Task requirements.
Format the items below as a Markdown table with the columns Row and Line, giving each line its own numbered row and leaving out blank lines.

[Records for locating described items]

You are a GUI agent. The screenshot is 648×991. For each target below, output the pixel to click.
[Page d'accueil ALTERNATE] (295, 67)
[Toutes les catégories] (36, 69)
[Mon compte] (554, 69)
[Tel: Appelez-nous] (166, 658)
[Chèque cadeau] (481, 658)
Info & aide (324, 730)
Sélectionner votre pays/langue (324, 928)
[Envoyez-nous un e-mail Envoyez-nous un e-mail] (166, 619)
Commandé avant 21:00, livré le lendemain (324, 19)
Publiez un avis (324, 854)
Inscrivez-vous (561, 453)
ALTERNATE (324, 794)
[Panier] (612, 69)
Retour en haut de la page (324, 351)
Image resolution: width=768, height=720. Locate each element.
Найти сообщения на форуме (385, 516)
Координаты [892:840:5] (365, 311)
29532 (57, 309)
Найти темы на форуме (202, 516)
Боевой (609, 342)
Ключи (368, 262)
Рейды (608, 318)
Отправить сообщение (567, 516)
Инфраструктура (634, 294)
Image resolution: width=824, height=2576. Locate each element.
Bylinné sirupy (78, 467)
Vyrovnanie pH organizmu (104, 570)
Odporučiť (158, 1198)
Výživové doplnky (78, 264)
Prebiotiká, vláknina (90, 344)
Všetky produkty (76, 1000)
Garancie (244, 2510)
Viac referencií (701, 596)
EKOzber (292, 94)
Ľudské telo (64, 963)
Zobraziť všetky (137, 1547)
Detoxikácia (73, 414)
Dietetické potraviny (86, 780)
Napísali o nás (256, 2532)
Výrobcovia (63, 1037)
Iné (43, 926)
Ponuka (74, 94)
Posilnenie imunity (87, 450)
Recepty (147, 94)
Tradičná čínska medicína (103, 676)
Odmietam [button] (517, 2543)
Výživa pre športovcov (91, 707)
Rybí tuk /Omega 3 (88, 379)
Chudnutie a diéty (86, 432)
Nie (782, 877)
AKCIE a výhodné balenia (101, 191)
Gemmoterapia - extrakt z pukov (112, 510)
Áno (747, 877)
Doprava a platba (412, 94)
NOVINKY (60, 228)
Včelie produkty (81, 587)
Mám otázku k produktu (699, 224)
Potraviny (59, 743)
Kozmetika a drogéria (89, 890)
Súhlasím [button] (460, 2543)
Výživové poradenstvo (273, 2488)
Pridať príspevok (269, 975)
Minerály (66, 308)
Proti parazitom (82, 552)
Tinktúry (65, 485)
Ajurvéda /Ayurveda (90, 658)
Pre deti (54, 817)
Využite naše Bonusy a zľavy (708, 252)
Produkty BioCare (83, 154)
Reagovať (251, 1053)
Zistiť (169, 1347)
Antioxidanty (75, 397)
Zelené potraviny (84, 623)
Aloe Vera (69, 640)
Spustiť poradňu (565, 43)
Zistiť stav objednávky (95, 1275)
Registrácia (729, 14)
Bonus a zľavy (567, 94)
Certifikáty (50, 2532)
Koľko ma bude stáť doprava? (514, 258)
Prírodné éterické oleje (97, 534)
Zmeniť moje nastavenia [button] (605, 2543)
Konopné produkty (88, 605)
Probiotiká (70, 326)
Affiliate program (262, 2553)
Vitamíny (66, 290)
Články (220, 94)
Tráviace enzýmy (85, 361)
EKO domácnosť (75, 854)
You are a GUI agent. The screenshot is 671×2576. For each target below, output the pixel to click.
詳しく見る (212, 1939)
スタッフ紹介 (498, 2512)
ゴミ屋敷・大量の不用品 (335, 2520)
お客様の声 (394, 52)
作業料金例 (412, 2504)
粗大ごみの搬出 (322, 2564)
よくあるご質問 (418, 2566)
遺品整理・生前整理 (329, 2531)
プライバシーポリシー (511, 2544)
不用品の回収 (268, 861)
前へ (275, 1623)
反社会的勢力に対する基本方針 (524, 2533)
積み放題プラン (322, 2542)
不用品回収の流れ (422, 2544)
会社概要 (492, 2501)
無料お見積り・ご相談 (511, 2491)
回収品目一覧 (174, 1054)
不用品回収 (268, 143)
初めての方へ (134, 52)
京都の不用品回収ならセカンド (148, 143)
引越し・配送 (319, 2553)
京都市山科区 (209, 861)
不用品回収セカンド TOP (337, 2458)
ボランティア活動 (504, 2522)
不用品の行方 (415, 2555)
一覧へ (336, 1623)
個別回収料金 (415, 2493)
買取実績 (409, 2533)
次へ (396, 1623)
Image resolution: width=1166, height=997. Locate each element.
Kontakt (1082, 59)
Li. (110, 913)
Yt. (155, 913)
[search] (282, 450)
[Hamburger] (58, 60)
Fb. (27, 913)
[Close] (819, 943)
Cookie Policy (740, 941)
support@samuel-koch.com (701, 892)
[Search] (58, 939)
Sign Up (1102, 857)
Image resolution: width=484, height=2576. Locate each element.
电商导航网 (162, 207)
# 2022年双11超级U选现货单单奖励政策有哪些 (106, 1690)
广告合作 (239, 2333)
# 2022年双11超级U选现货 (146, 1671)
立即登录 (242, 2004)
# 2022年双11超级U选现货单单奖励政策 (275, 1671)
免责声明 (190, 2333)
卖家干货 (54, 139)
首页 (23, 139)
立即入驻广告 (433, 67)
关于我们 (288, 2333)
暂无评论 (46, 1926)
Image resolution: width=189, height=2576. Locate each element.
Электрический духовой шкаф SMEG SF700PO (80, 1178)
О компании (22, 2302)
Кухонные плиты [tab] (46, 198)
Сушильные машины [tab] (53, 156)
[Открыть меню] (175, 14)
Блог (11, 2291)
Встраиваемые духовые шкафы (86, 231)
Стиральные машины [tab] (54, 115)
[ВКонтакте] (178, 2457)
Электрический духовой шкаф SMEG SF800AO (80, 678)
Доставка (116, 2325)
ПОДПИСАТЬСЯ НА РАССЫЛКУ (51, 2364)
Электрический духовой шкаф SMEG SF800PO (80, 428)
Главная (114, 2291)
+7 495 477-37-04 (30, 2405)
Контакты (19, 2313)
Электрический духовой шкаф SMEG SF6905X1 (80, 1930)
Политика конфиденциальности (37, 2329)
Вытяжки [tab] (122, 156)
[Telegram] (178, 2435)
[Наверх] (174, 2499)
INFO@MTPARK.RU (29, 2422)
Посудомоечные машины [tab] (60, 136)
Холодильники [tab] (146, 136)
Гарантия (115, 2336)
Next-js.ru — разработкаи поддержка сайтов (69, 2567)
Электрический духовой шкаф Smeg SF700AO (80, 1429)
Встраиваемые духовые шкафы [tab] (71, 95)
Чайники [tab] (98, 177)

Result for this exercise.
| Row | Line |
|---|---|
| 1 | You are a GUI agent. The screenshot is 648×991. For each target below, output the pixel to click. |
| 2 | [Page d'accueil ALTERNATE] (295, 67) |
| 3 | [Toutes les catégories] (36, 69) |
| 4 | [Mon compte] (554, 69) |
| 5 | [Tel: Appelez-nous] (166, 658) |
| 6 | [Chèque cadeau] (481, 658) |
| 7 | Info & aide (324, 730) |
| 8 | Sélectionner votre pays/langue (324, 928) |
| 9 | [Envoyez-nous un e-mail Envoyez-nous un e-mail] (166, 619) |
| 10 | Commandé avant 21:00, livré le lendemain (324, 19) |
| 11 | Publiez un avis (324, 854) |
| 12 | Inscrivez-vous (561, 453) |
| 13 | ALTERNATE (324, 794) |
| 14 | [Panier] (612, 69) |
| 15 | Retour en haut de la page (324, 351) |
| 16 | Image resolution: width=768, height=720. Locate each element. |
| 17 | Найти сообщения на форуме (385, 516) |
| 18 | Координаты [892:840:5] (365, 311) |
| 19 | 29532 (57, 309) |
| 20 | Найти темы на форуме (202, 516) |
| 21 | Боевой (609, 342) |
| 22 | Ключи (368, 262) |
| 23 | Рейды (608, 318) |
| 24 | Отправить сообщение (567, 516) |
| 25 | Инфраструктура (634, 294) |
| 26 | Image resolution: width=824, height=2576. Locate each element. |
| 27 | Bylinné sirupy (78, 467) |
| 28 | Vyrovnanie pH organizmu (104, 570) |
| 29 | Odporučiť (158, 1198) |
| 30 | Výživové doplnky (78, 264) |
| 31 | Prebiotiká, vláknina (90, 344) |
| 32 | Všetky produkty (76, 1000) |
| 33 | Garancie (244, 2510) |
| 34 | Viac referencií (701, 596) |
| 35 | EKOzber (292, 94) |
| 36 | Ľudské telo (64, 963) |
| 37 | Zobraziť všetky (137, 1547) |
| 38 | Detoxikácia (73, 414) |
| 39 | Dietetické potraviny (86, 780) |
| 40 | Napísali o nás (256, 2532) |
| 41 | Výrobcovia (63, 1037) |
| 42 | Iné (43, 926) |
| 43 | Ponuka (74, 94) |
| 44 | Posilnenie imunity (87, 450) |
| 45 | Recepty (147, 94) |
| 46 | Tradičná čínska medicína (103, 676) |
| 47 | Odmietam [button] (517, 2543) |
| 48 | Výživa pre športovcov (91, 707) |
| 49 | Rybí tuk /Omega 3 (88, 379) |
| 50 | Chudnutie a diéty (86, 432) |
| 51 | Nie (782, 877) |
| 52 | AKCIE a výhodné balenia (101, 191) |
| 53 | Gemmoterapia - extrakt z pukov (112, 510) |
| 54 | Áno (747, 877) |
| 55 | Doprava a platba (412, 94) |
| 56 | NOVINKY (60, 228) |
| 57 | Včelie produkty (81, 587) |
| 58 | Mám otázku k produktu (699, 224) |
| 59 | Potraviny (59, 743) |
| 60 | Kozmetika a drogéria (89, 890) |
| 61 | Súhlasím [button] (460, 2543) |
| 62 | Výživové poradenstvo (273, 2488) |
| 63 | Pridať príspevok (269, 975) |
| 64 | Minerály (66, 308) |
| 65 | Proti parazitom (82, 552) |
| 66 | Tinktúry (65, 485) |
| 67 | Ajurvéda /Ayurveda (90, 658) |
| 68 | Pre deti (54, 817) |
| 69 | Využite naše Bonusy a zľavy (708, 252) |
| 70 | Produkty BioCare (83, 154) |
| 71 | Reagovať (251, 1053) |
| 72 | Zistiť (169, 1347) |
| 73 | Antioxidanty (75, 397) |
| 74 | Zelené potraviny (84, 623) |
| 75 | Aloe Vera (69, 640) |
| 76 | Spustiť poradňu (565, 43) |
| 77 | Zistiť stav objednávky (95, 1275) |
| 78 | Registrácia (729, 14) |
| 79 | Bonus a zľavy (567, 94) |
| 80 | Certifikáty (50, 2532) |
| 81 | Koľko ma bude stáť doprava? (514, 258) |
| 82 | Prírodné éterické oleje (97, 534) |
| 83 | Zmeniť moje nastavenia [button] (605, 2543) |
| 84 | Konopné produkty (88, 605) |
| 85 | Probiotiká (70, 326) |
| 86 | Affiliate program (262, 2553) |
| 87 | Vitamíny (66, 290) |
| 88 | Články (220, 94) |
| 89 | Tráviace enzýmy (85, 361) |
| 90 | EKO domácnosť (75, 854) |
| 91 | You are a GUI agent. The screenshot is 671×2576. For each target below, output the pixel to click. |
| 92 | 詳しく見る (212, 1939) |
| 93 | スタッフ紹介 (498, 2512) |
| 94 | ゴミ屋敷・大量の不用品 (335, 2520) |
| 95 | お客様の声 (394, 52) |
| 96 | 作業料金例 (412, 2504) |
| 97 | 粗大ごみの搬出 (322, 2564) |
| 98 | よくあるご質問 (418, 2566) |
| 99 | 遺品整理・生前整理 (329, 2531) |
| 100 | プライバシーポリシー (511, 2544) |
| 101 | 不用品の回収 (268, 861) |
| 102 | 前へ (275, 1623) |
| 103 | 反社会的勢力に対する基本方針 (524, 2533) |
| 104 | 積み放題プラン (322, 2542) |
| 105 | 不用品回収の流れ (422, 2544) |
| 106 | 会社概要 (492, 2501) |
| 107 | 無料お見積り・ご相談 (511, 2491) |
| 108 | 回収品目一覧 (174, 1054) |
| 109 | 不用品回収 (268, 143) |
| 110 | 初めての方へ (134, 52) |
| 111 | 京都の不用品回収ならセカンド (148, 143) |
| 112 | 引越し・配送 (319, 2553) |
| 113 | 京都市山科区 (209, 861) |
| 114 | 不用品回収セカンド TOP (337, 2458) |
| 115 | ボランティア活動 (504, 2522) |
| 116 | 不用品の行方 (415, 2555) |
| 117 | 一覧へ (336, 1623) |
| 118 | 個別回収料金 (415, 2493) |
| 119 | 買取実績 (409, 2533) |
| 120 | 次へ (396, 1623) |
| 121 | Image resolution: width=1166, height=997. Locate each element. |
| 122 | Kontakt (1082, 59) |
| 123 | Li. (110, 913) |
| 124 | Yt. (155, 913) |
| 125 | [search] (282, 450) |
| 126 | [Hamburger] (58, 60) |
| 127 | Fb. (27, 913) |
| 128 | [Close] (819, 943) |
| 129 | Cookie Policy (740, 941) |
| 130 | support@samuel-koch.com (701, 892) |
| 131 | [Search] (58, 939) |
| 132 | Sign Up (1102, 857) |
| 133 | Image resolution: width=484, height=2576. Locate each element. |
| 134 | 电商导航网 (162, 207) |
| 135 | # 2022年双11超级U选现货单单奖励政策有哪些 (106, 1690) |
| 136 | 广告合作 (239, 2333) |
| 137 | # 2022年双11超级U选现货 (146, 1671) |
| 138 | 立即登录 (242, 2004) |
| 139 | # 2022年双11超级U选现货单单奖励政策 (275, 1671) |
| 140 | 免责声明 (190, 2333) |
| 141 | 卖家干货 (54, 139) |
| 142 | 首页 (23, 139) |
| 143 | 立即入驻广告 (433, 67) |
| 144 | 关于我们 (288, 2333) |
| 145 | 暂无评论 (46, 1926) |
| 146 | Image resolution: width=189, height=2576. Locate each element. |
| 147 | Электрический духовой шкаф SMEG SF700PO (80, 1178) |
| 148 | О компании (22, 2302) |
| 149 | Кухонные плиты [tab] (46, 198) |
| 150 | Сушильные машины [tab] (53, 156) |
| 151 | [Открыть меню] (175, 14) |
| 152 | Блог (11, 2291) |
| 153 | Встраиваемые духовые шкафы (86, 231) |
| 154 | Стиральные машины [tab] (54, 115) |
| 155 | [ВКонтакте] (178, 2457) |
| 156 | Электрический духовой шкаф SMEG SF800AO (80, 678) |
| 157 | Доставка (116, 2325) |
| 158 | ПОДПИСАТЬСЯ НА РАССЫЛКУ (51, 2364) |
| 159 | Электрический духовой шкаф SMEG SF800PO (80, 428) |
| 160 | Главная (114, 2291) |
| 161 | +7 495 477-37-04 (30, 2405) |
| 162 | Контакты (19, 2313) |
| 163 | Электрический духовой шкаф SMEG SF6905X1 (80, 1930) |
| 164 | Политика конфиденциальности (37, 2329) |
| 165 | Вытяжки [tab] (122, 156) |
| 166 | [Telegram] (178, 2435) |
| 167 | [Наверх] (174, 2499) |
| 168 | INFO@MTPARK.RU (29, 2422) |
| 169 | Посудомоечные машины [tab] (60, 136) |
| 170 | Холодильники [tab] (146, 136) |
| 171 | Гарантия (115, 2336) |
| 172 | Next-js.ru — разработкаи поддержка сайтов (69, 2567) |
| 173 | Электрический духовой шкаф Smeg SF700AO (80, 1429) |
| 174 | Встраиваемые духовые шкафы [tab] (71, 95) |
| 175 | Чайники [tab] (98, 177) |